Percy is bored and wants excitement, but Bertie tells him surprises only come when he does not expect it. Percy's wish comes true when the Troublesome Trucks break away and he manages to stop them, with Bertie and Sir Topham Hatt's help.
| 126 | 22 | "Make Someone Happy" | David Mitton | Original by Britt Allcroft and David Mitton | 13 October 1998 | 522 |
When James complains about having to shunt trucks instead of pulling passengers, Thomas tells him to think of someone else for once. And when Mrs. Kyndley is upset when her sister cannot visit, James gladly takes part in cheering her up.
| 127 | 23 | "Busy Going Backwards" | David Mitton | Original by Britt Allcroft, David Mitton, and David Maidment | 14 October 1998 | 523 |
Toad is sad about always going backwards, wanting to see things the other way. When Oliver takes him up Gordon's Hill, the Troublesome Trucks decide to teach Toad about being careful what he wishes for, and break away.
| 128 | 24 | "Duncan Gets Spooked" | David Mitton | Original by Britt Allcroft, David Mitton, and David Maidment | 15 October 1998 | 524 |
Duncan teases Peter Sam, when the slate trucks break away and fall off a bridge, saying they will haunt him, so Rusty tells him a story about a ghost engine that crosses the bridge at night. Duncan does not believe it at first, but Peter Sam and Duncan's drivers plan to trick him into going on the haunted bridge at night.
| 129 | 25 | "Rusty and the Boulder" | David Mitton | Original by Britt Allcroft and David Mitton | 16 October 1998 | 526 |
A new quarry is being built under a mountain, where a huge and mysterious boulder dwells. Rusty worries that the boulder is watching them. The next day, the boulder falls off the mountain and goes on a destructive rampage, chasing Rusty, Skarloey, and Rheneas before narrowly missing Percy and crashing into the quarry's standard gauge train shed, destroying it in the process. Sir Topham Hatt then orders the quarry to be shut down and the boulder to be moved to a hill, where it can do no more damage.
| 130 | 26 | "Snow" | David Mitton | Original by Britt Allcroft and David Mitton | 19 October 1998 | 525 |
When Thomas gets stuck while trying to clear a snowdrift from a tunnel, Rusty tells him about the worst winter of all when some slate trucks caused an avalanche, that fell right on top of Skarloey, who miraculously survived, due to his warm boiler. After Rusty's story, Gordon arrives with his snow machine to help clear the tunnel, but inadvertently causes an avalanche to fall on him. Thomas laughingly remarks that a big, proud engine like Gordon would surely be able to laugh about surviving a snowfall, like Skarloey did.

==Home Video Releases==
===United Kingdom===
All twenty-six episodes were released on VHS in the UK by Video Collection International in four volumes. The last volume was also released on DVD, making it the very first UK DVD release of the show.

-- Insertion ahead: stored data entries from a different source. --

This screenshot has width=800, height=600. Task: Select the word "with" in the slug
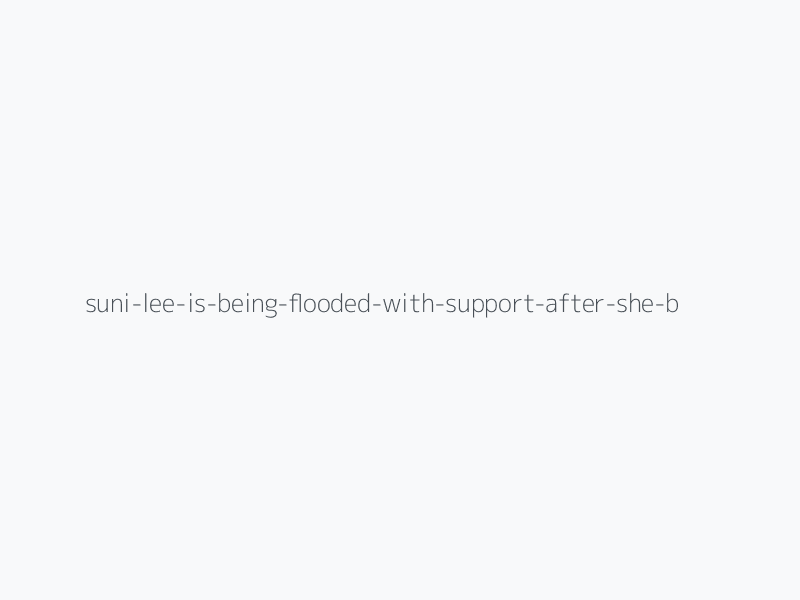[x=407, y=304]
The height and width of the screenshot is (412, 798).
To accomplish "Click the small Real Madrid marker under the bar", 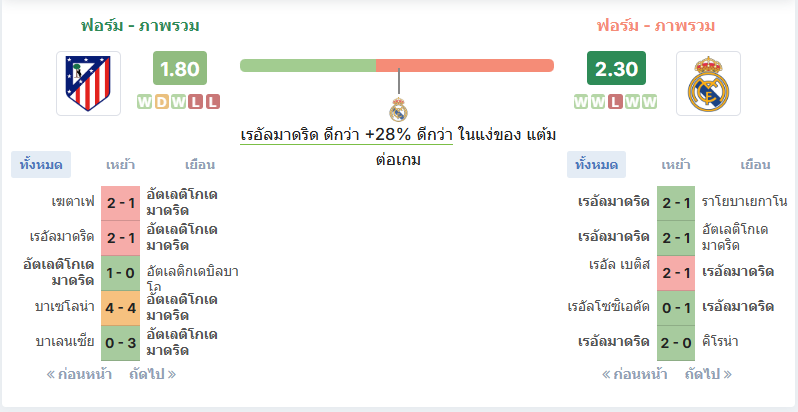I will click(x=398, y=109).
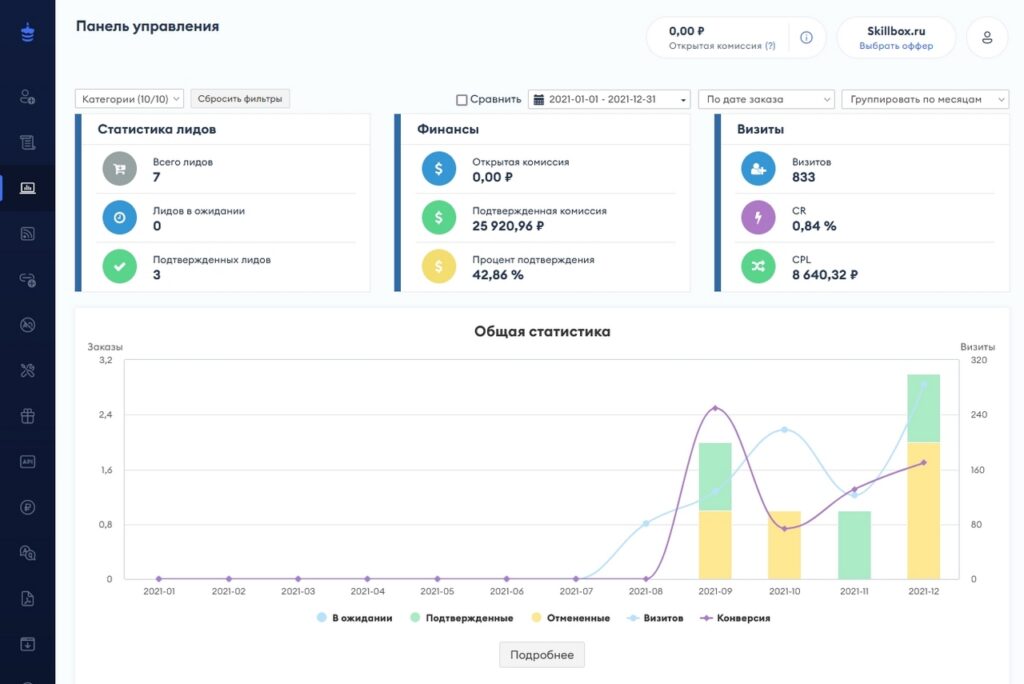Enable the Сравнить checkbox
1024x684 pixels.
(x=461, y=100)
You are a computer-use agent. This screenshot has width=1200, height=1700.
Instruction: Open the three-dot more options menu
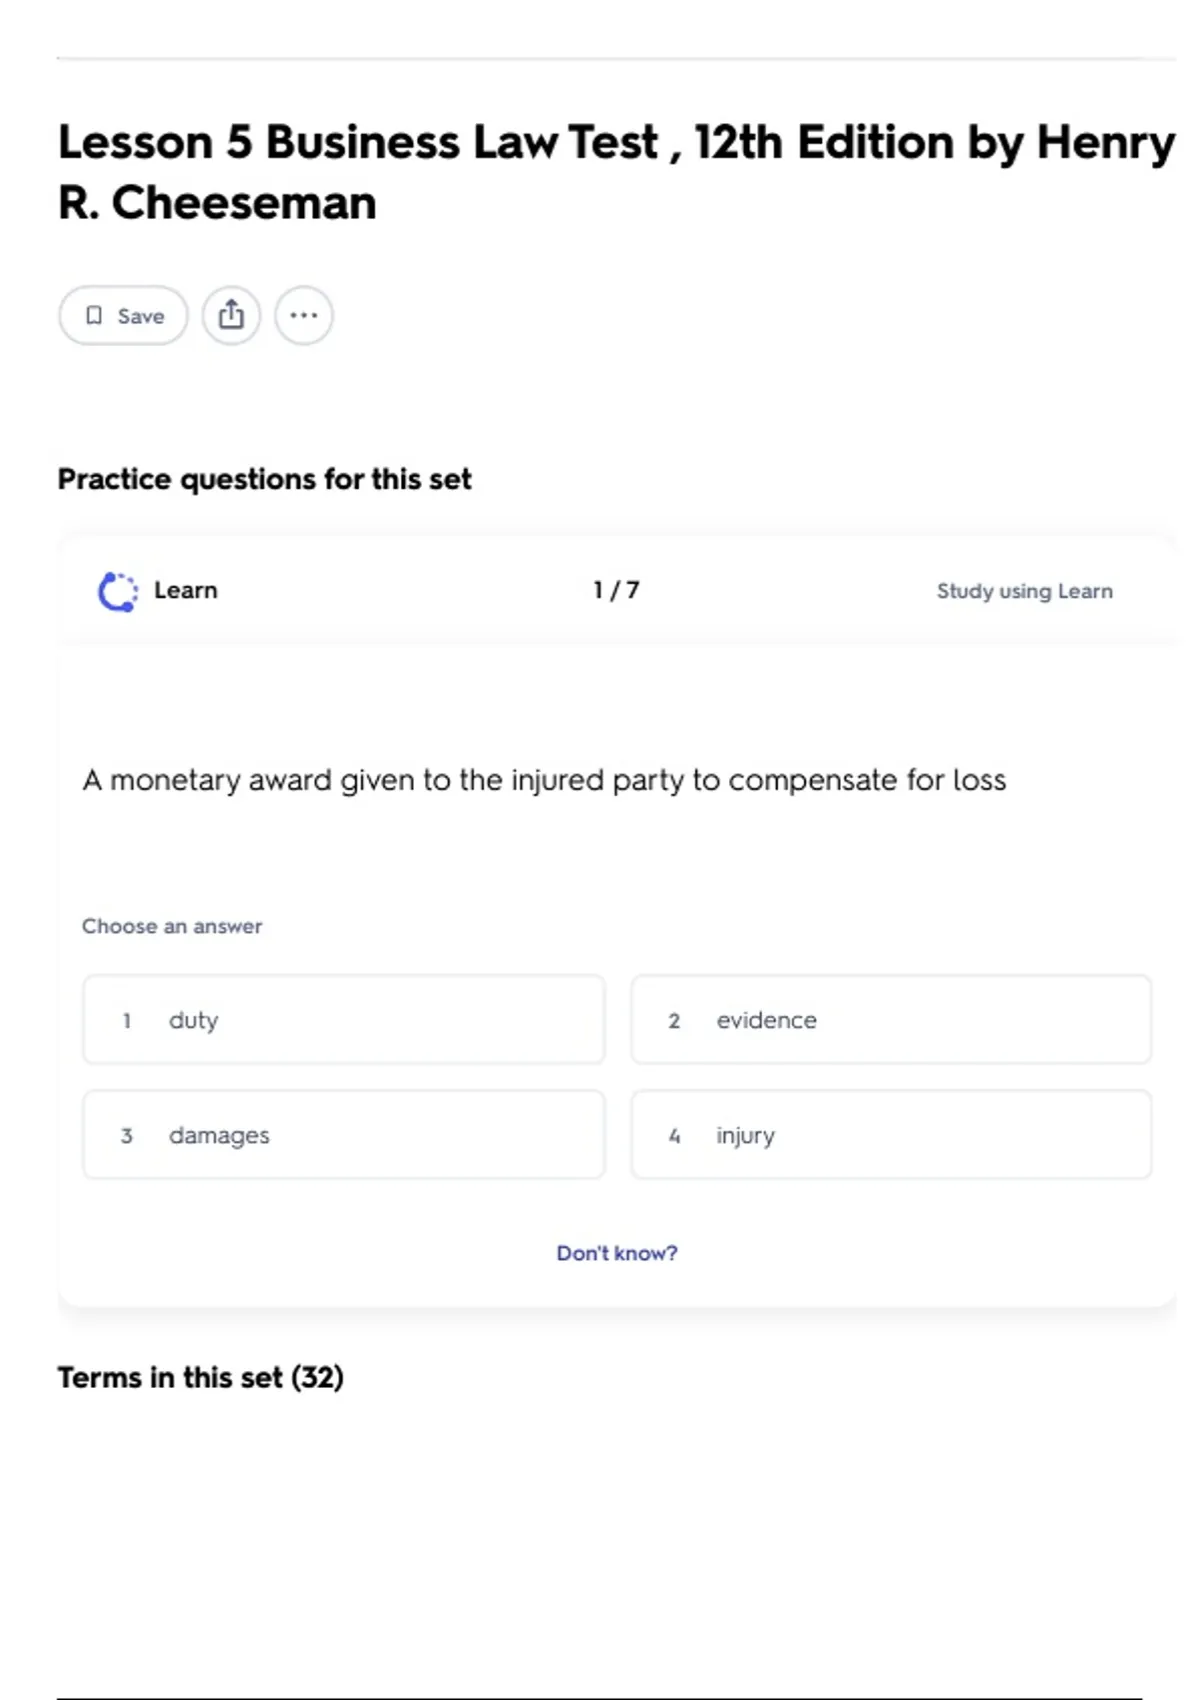(x=304, y=316)
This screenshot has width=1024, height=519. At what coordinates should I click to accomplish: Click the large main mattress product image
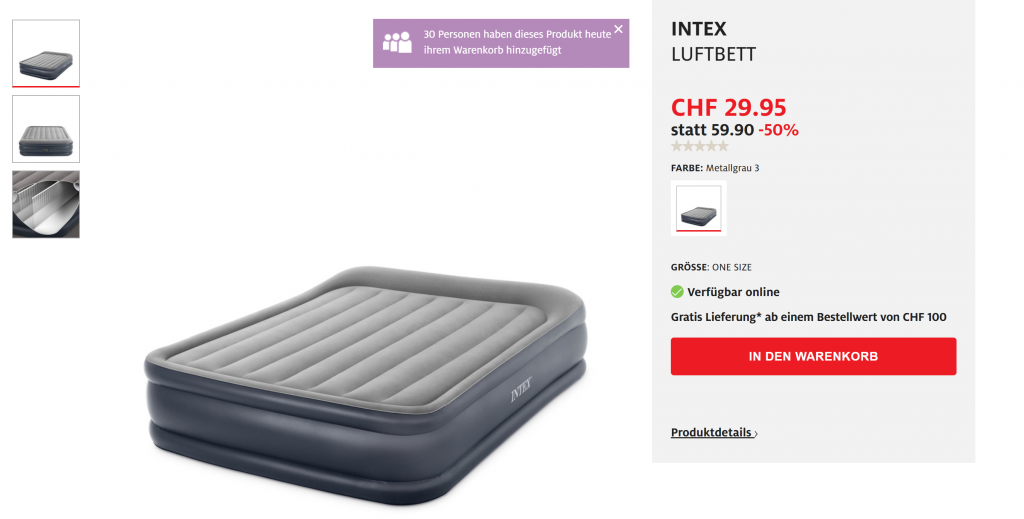[366, 385]
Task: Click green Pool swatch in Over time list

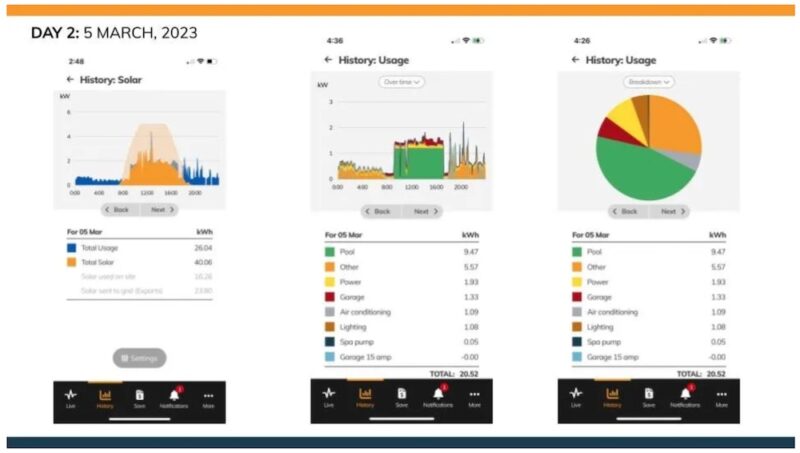Action: click(x=329, y=252)
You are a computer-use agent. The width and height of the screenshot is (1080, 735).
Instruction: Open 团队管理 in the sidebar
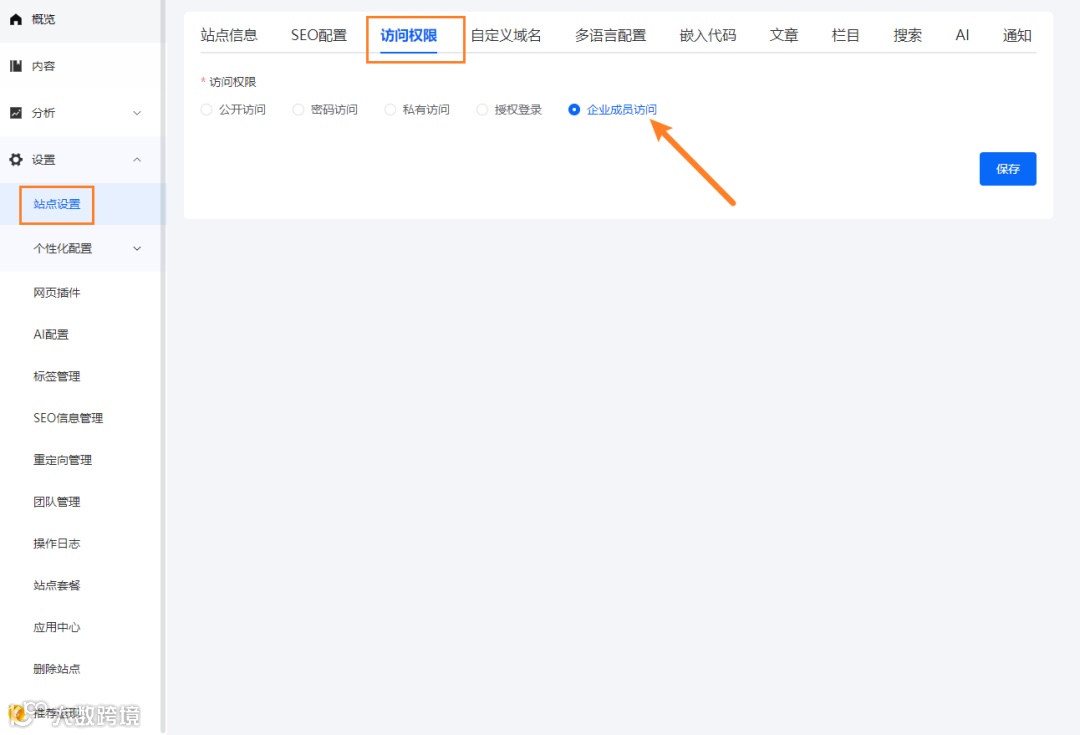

| DVD title | Release date | Included episodes |
|---|---|---|
| Spooks and Surprises | 5 October 1998 | "Horrid Lorry"; "Gordon & the Gremlin"; "Haunted Henry"; "Toby's Discovery"; "Thomas & the Rumours"; "A Surprise for Percy"; "Duncan Gets Spooked"; "Snow"; "Rusty & the Boulder"; |
| Happy Holidays | 8 March 1999 | "Sir Topham Hatt's Holiday"; "A Better View for Gordon"; "Bye George!"; "Toby & the Flood"; "Oliver's Find"; "Make Someone Happy"; |
| Rescues on the Railways | 1 October 1999 | "Cranky Bugs"; "James & the Trouble with Trees"; "Put Upon Percy"; "Stepney Gets Lost"; "Something in the Air"; |
| Peep Peep Party | 9 October 2000 | "Lady Hatt's Birthday Party"; "Baa!"; "Double Teething Troubles"; "Thomas, Percy & Old Slow Coach"; "Happy Ever After"; "Busy Going Backwards"; |

Video Collection International later released a complete series VHS set in 2002, available as either a single-VHS or double-VHS release. It was soon released on DVD in 2004 as part of the "Classic Collection Boxset" before being released on its own in February 2007.

Episodes from the series have also made it to various compilation releases with other series.